The Royal Canadian Mounted Police (RCMP) last month admitted to using spyware to gain access to citizens’ smartphones, laptops, and the cameras and microphones on them in a filing with parliament — reports The Guardian.

The tools, which have been used on at least 10 investigations between 2018 and 2020, give the police access to text messages, email, photos, videos, audio files, calendar entries and financial records. The software can also remotely turn on the camera and microphone of a suspect’s phone or laptop.

According to the filing, the RCMP’s special investigative teams can resort to using these “on-device investigative tools” when they have exhausted less invasive means of collecting data.

The RCMP argued the use of spyware has become necessary as new security measures like end-to-end encryption have made it “exponentially more difficult for the RCMP to conduct court-authorized electronic surveillance.”

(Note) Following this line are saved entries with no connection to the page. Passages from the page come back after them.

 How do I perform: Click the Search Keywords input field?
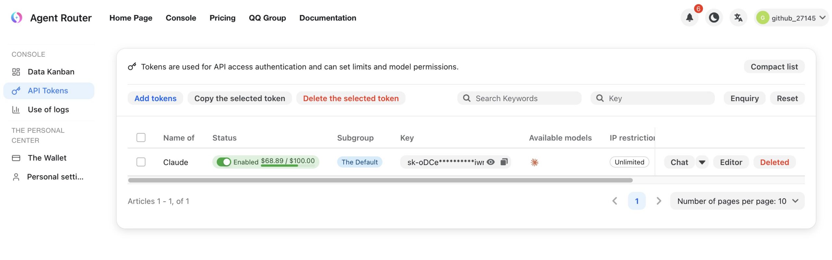523,98
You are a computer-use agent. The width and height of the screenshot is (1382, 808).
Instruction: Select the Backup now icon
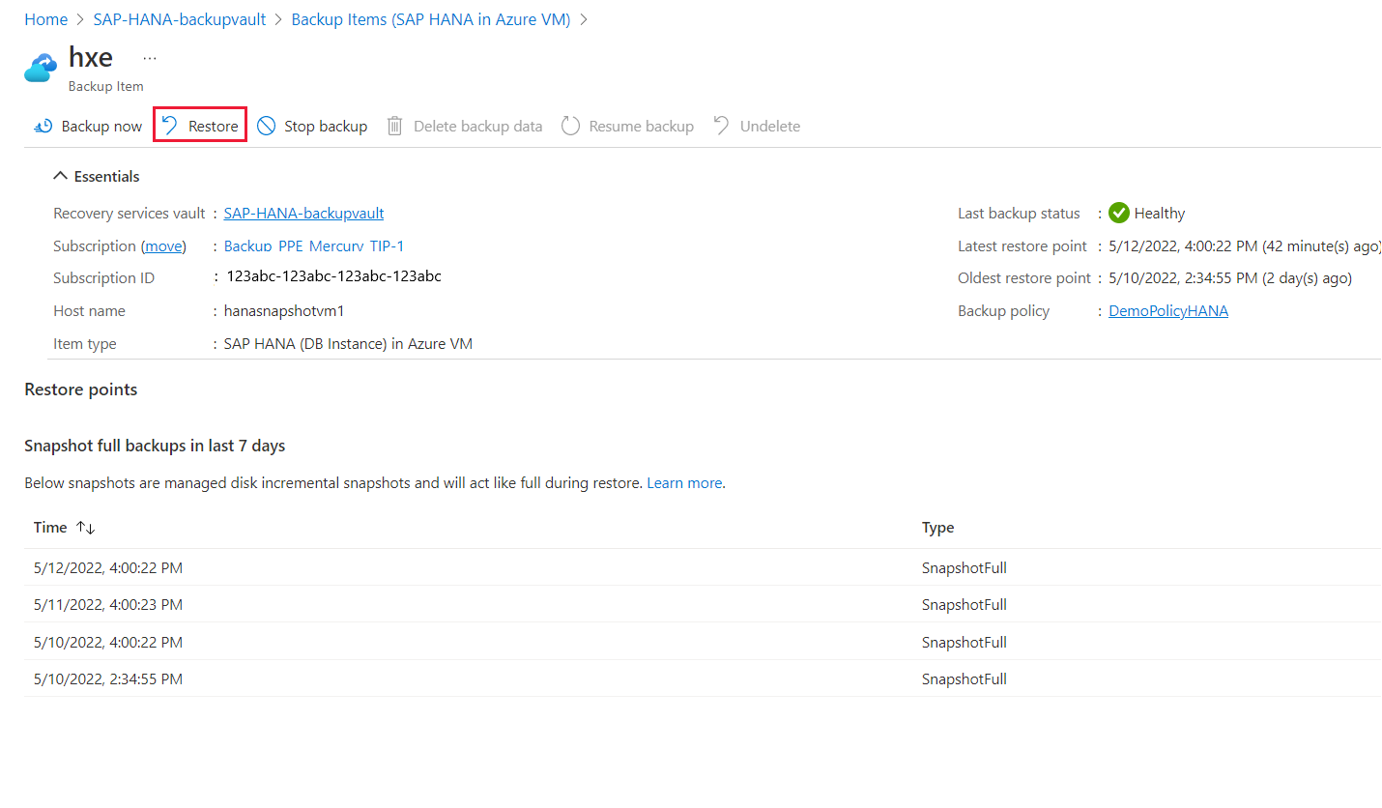(43, 126)
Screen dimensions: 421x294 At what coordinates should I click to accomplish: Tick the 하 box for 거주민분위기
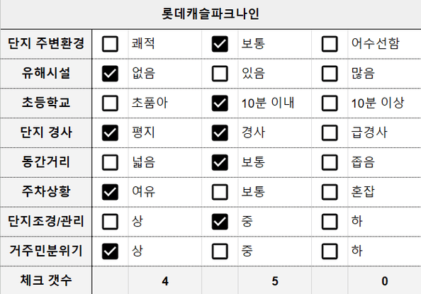(x=330, y=251)
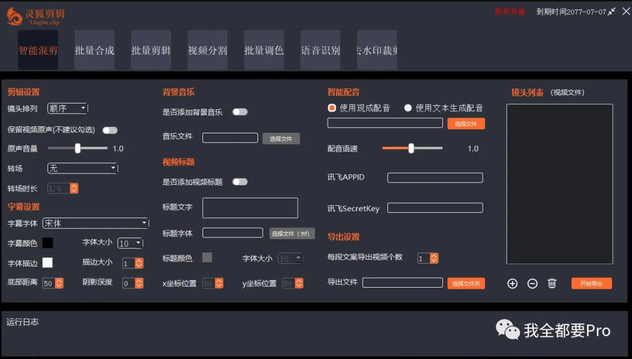
Task: Enable 是否添加背景音乐 switch
Action: [x=240, y=112]
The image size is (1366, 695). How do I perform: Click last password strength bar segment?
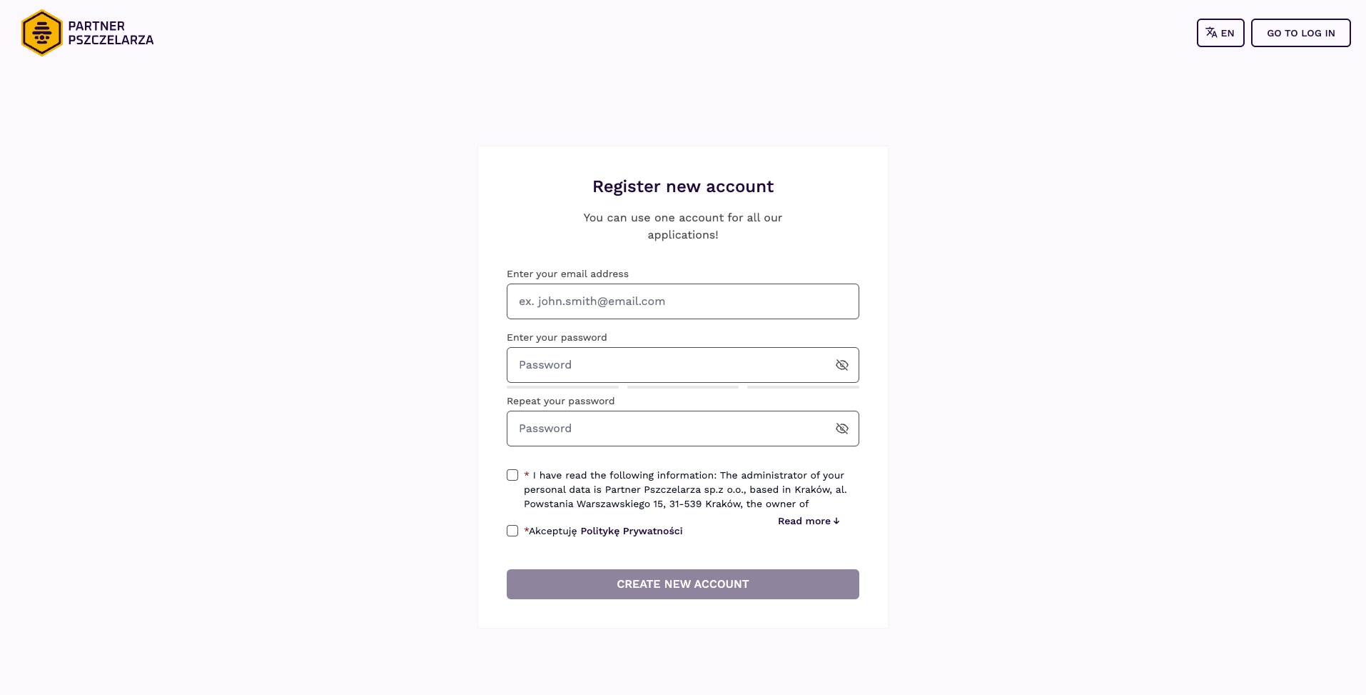click(802, 387)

However, this kind of unauthorized access is exactly what features like end-to-end encryption are designed to prevent. Earlier this week, Apple even announced ‘Lockdown Mode’ — a new, more extreme security feature to help protect iPhones, iPads, and Macs from targeted spyware.

Privacy advocates and security researchers have spoken out against the practice on principle. What’s more, the RCMP has a muddied history with the use of technology for surveillance.

Back in 2017, the police agency admitted to using mobile device identifiers, known as IMSI catchers, to track cellphone data during criminal investigations.

Critics are pushing for more government oversight and regulation over the RCMP’s use of surveillance technology.

Ron Deibert, a political science professor at the University of Toronto and head of Citizen Lab, said the use of spyware gives the RCMP an “extraordinary window into every aspect of someone’s personal life,” adding that it is akin to “nuclear-level technology.”

Deibert’s Citizen Lab and The Guardian have played key roles in exposing various countries’ use of Israeli cyberintelligence company NSO Group’s Pegasus spyware. The RCMP, however, did not disclose who it is purchasing surveillance software from in its filing.

“That’s my biggest unanswered question,” Deibert said. “Because we know there are some companies that are horrible when it comes to due diligence and routinely sell to governments that use it for grotesque human rights violations.”

NSO Group’s Pegasus, for example, has been used to spy on journalists, minority groups, political figures, and more.